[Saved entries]
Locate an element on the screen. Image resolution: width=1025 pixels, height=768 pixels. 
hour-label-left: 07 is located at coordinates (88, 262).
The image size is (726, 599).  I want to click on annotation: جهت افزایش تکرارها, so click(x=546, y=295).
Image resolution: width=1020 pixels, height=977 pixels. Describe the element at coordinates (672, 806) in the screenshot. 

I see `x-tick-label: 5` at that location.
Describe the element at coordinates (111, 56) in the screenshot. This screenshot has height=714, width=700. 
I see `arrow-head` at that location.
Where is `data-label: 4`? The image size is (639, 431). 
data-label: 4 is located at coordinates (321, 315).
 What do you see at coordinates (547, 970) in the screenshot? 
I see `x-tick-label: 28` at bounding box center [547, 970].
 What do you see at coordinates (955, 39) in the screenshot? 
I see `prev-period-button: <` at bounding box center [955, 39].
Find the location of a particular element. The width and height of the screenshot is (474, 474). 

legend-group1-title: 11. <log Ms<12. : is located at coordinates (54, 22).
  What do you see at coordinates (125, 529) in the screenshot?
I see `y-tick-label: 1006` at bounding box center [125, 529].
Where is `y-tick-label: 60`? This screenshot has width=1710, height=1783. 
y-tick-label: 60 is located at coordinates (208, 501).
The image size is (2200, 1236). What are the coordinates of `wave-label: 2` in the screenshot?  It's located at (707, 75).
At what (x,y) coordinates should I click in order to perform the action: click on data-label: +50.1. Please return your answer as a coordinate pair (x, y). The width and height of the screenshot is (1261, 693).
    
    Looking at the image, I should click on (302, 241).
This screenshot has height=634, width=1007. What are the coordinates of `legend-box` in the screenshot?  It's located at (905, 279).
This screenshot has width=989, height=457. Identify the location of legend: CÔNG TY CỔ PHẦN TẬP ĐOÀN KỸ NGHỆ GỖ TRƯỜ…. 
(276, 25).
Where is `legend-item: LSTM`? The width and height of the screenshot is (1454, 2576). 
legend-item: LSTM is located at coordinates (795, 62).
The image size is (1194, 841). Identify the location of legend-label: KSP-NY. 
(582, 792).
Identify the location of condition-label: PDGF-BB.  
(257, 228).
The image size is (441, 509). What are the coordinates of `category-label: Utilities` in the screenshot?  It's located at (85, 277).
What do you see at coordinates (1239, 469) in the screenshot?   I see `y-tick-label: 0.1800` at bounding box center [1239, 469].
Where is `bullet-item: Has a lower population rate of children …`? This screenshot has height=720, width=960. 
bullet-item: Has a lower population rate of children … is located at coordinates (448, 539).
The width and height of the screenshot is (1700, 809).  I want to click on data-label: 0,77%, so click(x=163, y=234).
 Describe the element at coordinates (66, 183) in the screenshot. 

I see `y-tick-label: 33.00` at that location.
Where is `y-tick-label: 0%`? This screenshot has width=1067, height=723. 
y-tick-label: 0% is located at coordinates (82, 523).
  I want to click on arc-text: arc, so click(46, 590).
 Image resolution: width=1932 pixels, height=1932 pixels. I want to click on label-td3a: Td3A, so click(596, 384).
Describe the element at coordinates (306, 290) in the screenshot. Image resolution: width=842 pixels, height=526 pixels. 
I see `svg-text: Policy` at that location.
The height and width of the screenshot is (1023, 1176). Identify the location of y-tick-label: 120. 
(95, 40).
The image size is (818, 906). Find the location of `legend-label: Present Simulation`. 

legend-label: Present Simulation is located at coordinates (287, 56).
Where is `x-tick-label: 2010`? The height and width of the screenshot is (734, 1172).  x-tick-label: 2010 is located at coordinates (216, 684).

### The problem
Rewrite the rows above, changing each "Identify the location of" to "Find the position of" and leaving the rest untouched.

### Reply
Locate an element on the screen. Image resolution: width=1025 pixels, height=768 pixels. 
hour-label-left: 07 is located at coordinates (88, 262).
The image size is (726, 599).  I want to click on annotation: جهت افزایش تکرارها, so click(x=546, y=295).
Image resolution: width=1020 pixels, height=977 pixels. Describe the element at coordinates (672, 806) in the screenshot. 

I see `x-tick-label: 5` at that location.
Describe the element at coordinates (111, 56) in the screenshot. This screenshot has height=714, width=700. 
I see `arrow-head` at that location.
Where is `data-label: 4`? The image size is (639, 431). 
data-label: 4 is located at coordinates (321, 315).
 What do you see at coordinates (547, 970) in the screenshot? 
I see `x-tick-label: 28` at bounding box center [547, 970].
 What do you see at coordinates (955, 39) in the screenshot? 
I see `prev-period-button: <` at bounding box center [955, 39].
Find the location of a particular element. The width and height of the screenshot is (474, 474). 

legend-group1-title: 11. <log Ms<12. : is located at coordinates (54, 22).
  What do you see at coordinates (125, 529) in the screenshot?
I see `y-tick-label: 1006` at bounding box center [125, 529].
Where is `y-tick-label: 60`? This screenshot has width=1710, height=1783. 
y-tick-label: 60 is located at coordinates (208, 501).
The image size is (2200, 1236). What are the coordinates of `wave-label: 2` in the screenshot?  It's located at (707, 75).
At what (x,y) coordinates should I click in order to perform the action: click on data-label: +50.1. Please return your answer as a coordinate pair (x, y). The width and height of the screenshot is (1261, 693).
    
    Looking at the image, I should click on (302, 241).
This screenshot has height=634, width=1007. What are the coordinates of `legend-box` in the screenshot?  It's located at (905, 279).
This screenshot has width=989, height=457. Find the position of legend: CÔNG TY CỔ PHẦN TẬP ĐOÀN KỸ NGHỆ GỖ TRƯỜ…. 
(276, 25).
Where is `legend-item: LSTM`? The width and height of the screenshot is (1454, 2576). 
legend-item: LSTM is located at coordinates (795, 62).
The image size is (1194, 841). Find the position of legend-label: KSP-NY. 
(582, 792).
Find the position of condition-label: PDGF-BB.  
(257, 228).
The image size is (441, 509). What are the coordinates of `category-label: Utilities` in the screenshot?  It's located at (85, 277).
What do you see at coordinates (1239, 469) in the screenshot?   I see `y-tick-label: 0.1800` at bounding box center [1239, 469].
Where is `bullet-item: Has a lower population rate of children …`? This screenshot has height=720, width=960. 
bullet-item: Has a lower population rate of children … is located at coordinates (448, 539).
The width and height of the screenshot is (1700, 809).  I want to click on data-label: 0,77%, so click(x=163, y=234).
 Describe the element at coordinates (66, 183) in the screenshot. 

I see `y-tick-label: 33.00` at that location.
Where is `y-tick-label: 0%`? This screenshot has width=1067, height=723. 
y-tick-label: 0% is located at coordinates (82, 523).
  I want to click on arc-text: arc, so click(46, 590).
 Image resolution: width=1932 pixels, height=1932 pixels. I want to click on label-td3a: Td3A, so click(596, 384).
Describe the element at coordinates (306, 290) in the screenshot. Image resolution: width=842 pixels, height=526 pixels. 
I see `svg-text: Policy` at that location.
The height and width of the screenshot is (1023, 1176). Find the position of y-tick-label: 120. 
(95, 40).
The image size is (818, 906). Find the location of `legend-label: Present Simulation`. 

legend-label: Present Simulation is located at coordinates (287, 56).
Where is `x-tick-label: 2010`? The height and width of the screenshot is (734, 1172).  x-tick-label: 2010 is located at coordinates (216, 684).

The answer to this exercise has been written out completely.